Different Membrane Pathways Mediate Ca(2+) Influx in Adrenal Chromaffin Cells Exposed to 150–400 ns Electric Pulses

Exposing adrenal chromaffin cells to 5 ns electric pulses (nsPEF) causes a rapid rise in intracellular Ca(2+) ([Ca(2+)](i)) that is solely the result of Ca(2+) influx through voltage-gated Ca(2+) channels (VGCCs). This study explored the effect of longer duration nsPEF on [Ca(2+)](i). Single 150, 200, or 400 ns pulses at 3.1 kV/cm evoked rapid increases in [Ca(2+)](i), the magnitude of which increased linearly with pulse width and electric field amplitude. Recovery of [Ca(2+)](i) to prestimulus levels was faster for 150 ns exposures. Regardless of pulse width, no rise in [Ca(2+)](i) occurred in the absence of extracellular Ca(2+), indicating that the source of Ca(2+) was from outside the cell. Ca(2+) responses evoked by a 150 ns pulse were inhibited to varying degrees by ω-agatoxin IVA, ω-conotoxin GVIA, nitrendipine or nimodipine, antagonists of P/Q-, N-, and L-type VGCCs, respectively, and by 67% when all four types of VGCCs were blocked simultaneously.

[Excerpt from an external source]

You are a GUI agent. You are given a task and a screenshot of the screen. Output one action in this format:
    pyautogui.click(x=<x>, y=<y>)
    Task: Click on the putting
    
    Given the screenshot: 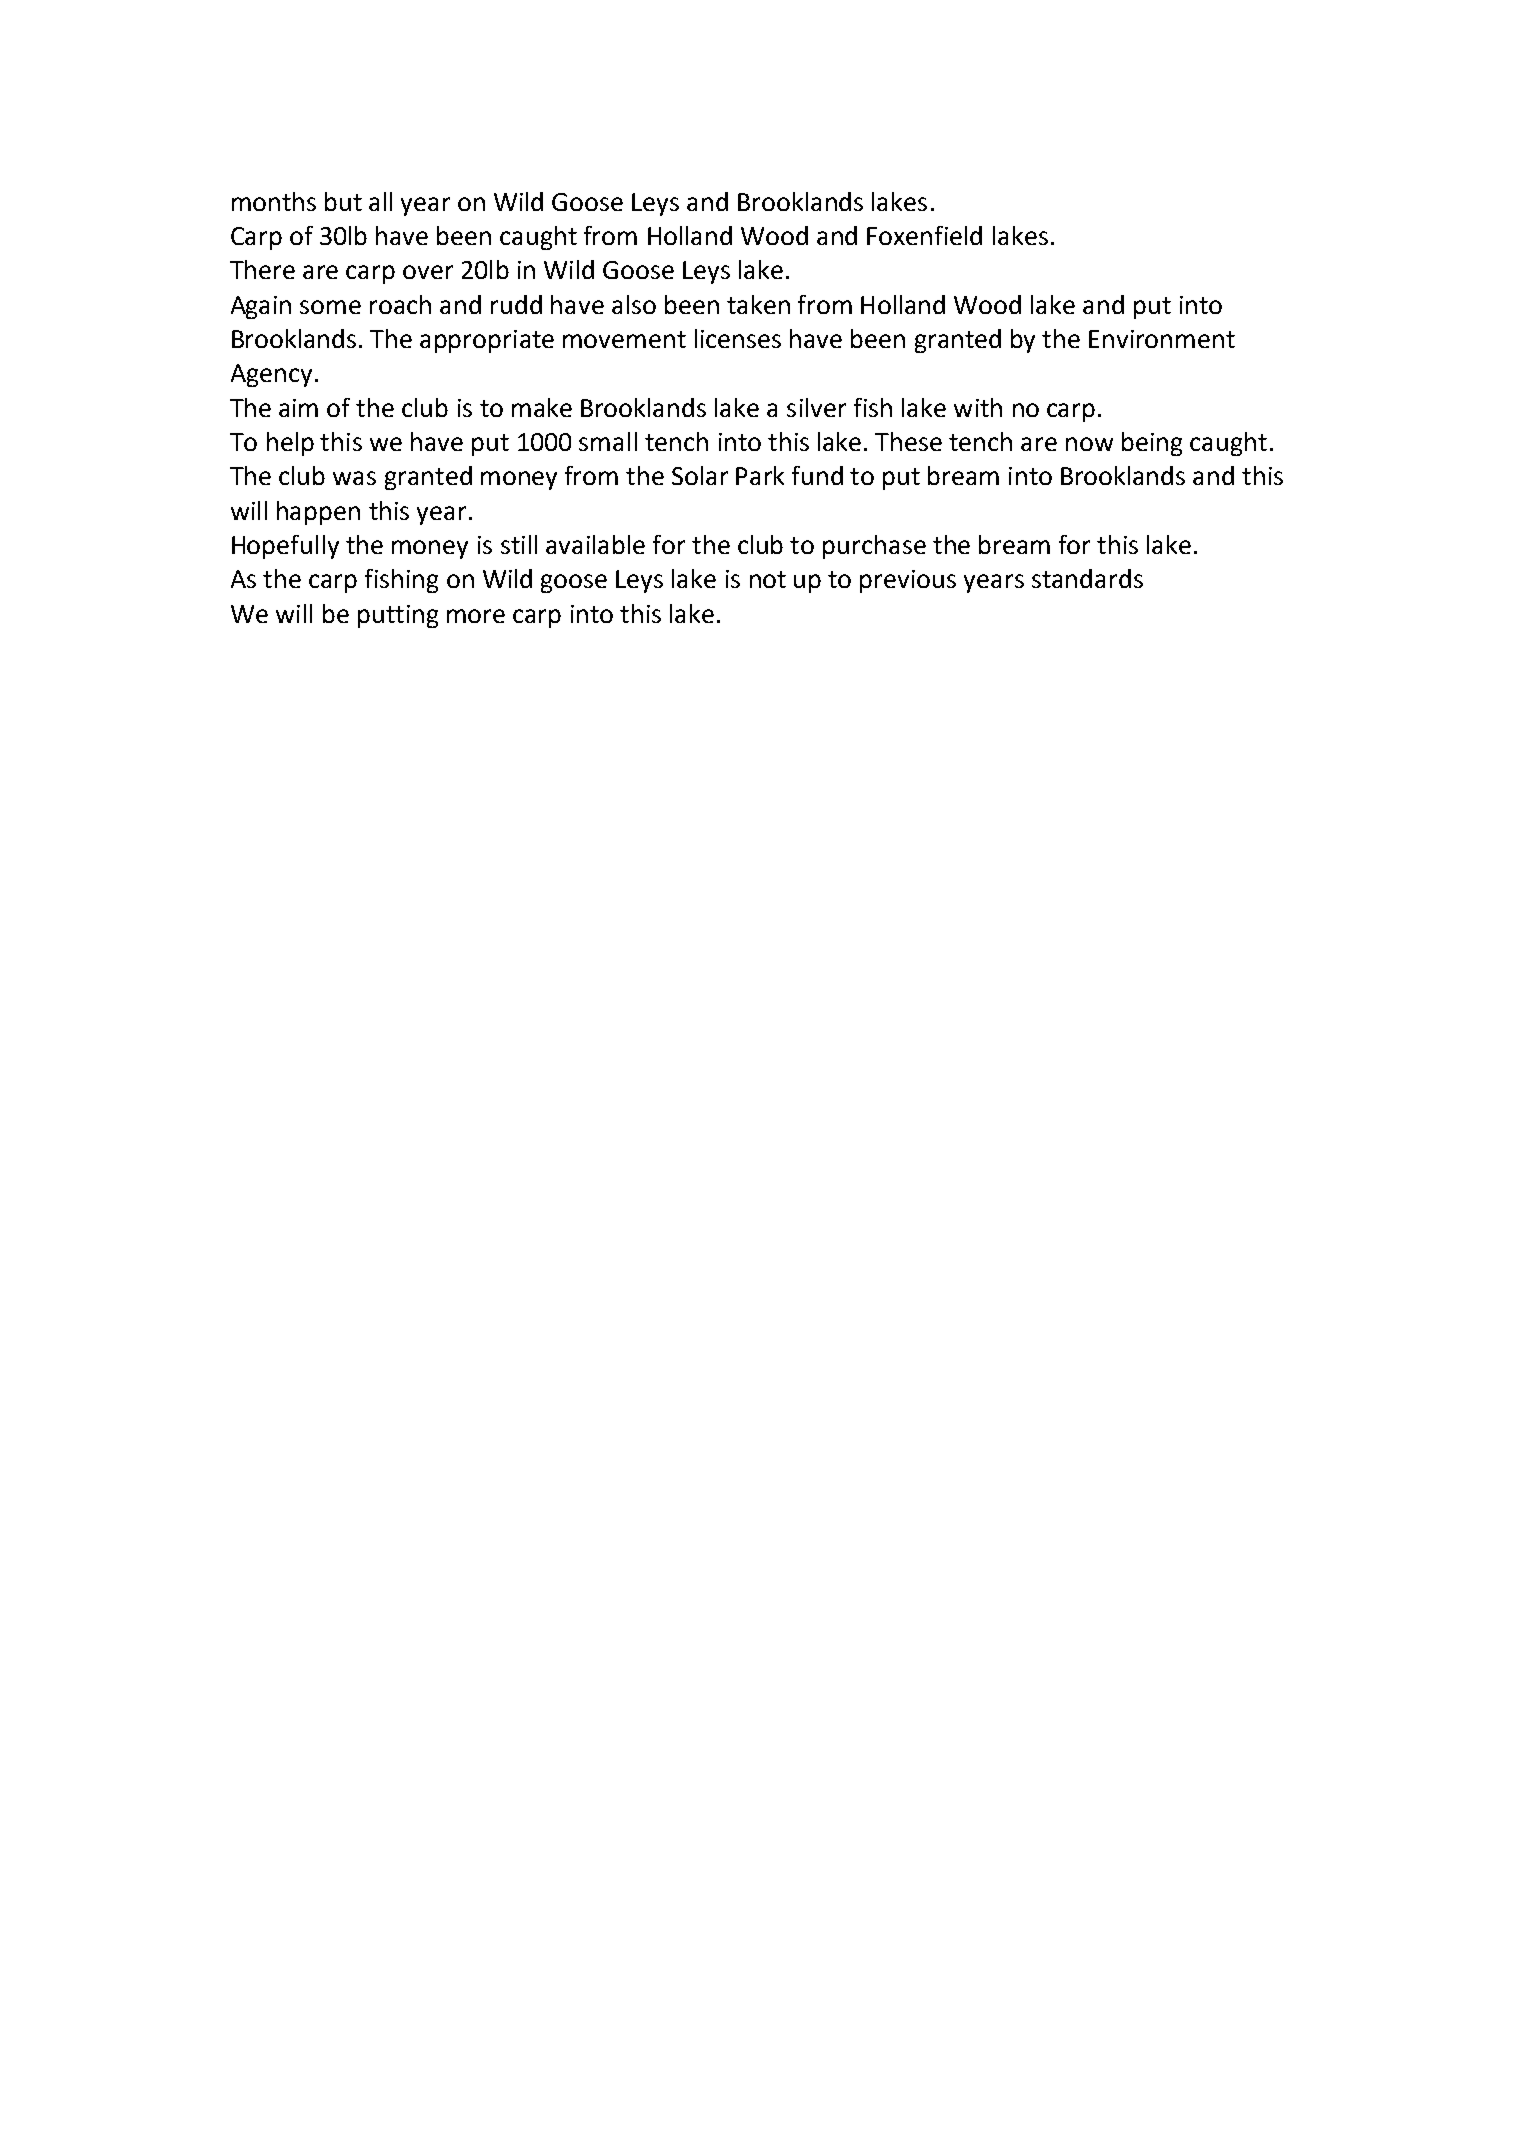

The remaining Ca(2+) influx insensitive to VGCC inhibitors was attributed to plasma membrane nanoporation, which comprised the E-field sensitive component of the response. Both pathways of Ca(2+) entry were inhibited by 200 μM Cd(2+). These results demonstrate that, in excitable chromaffin cells, single 150–400 ns pulses increased the permeability of the plasma membrane to Ca(2+) in addition to causing Ca(2+) influx via VGCCs.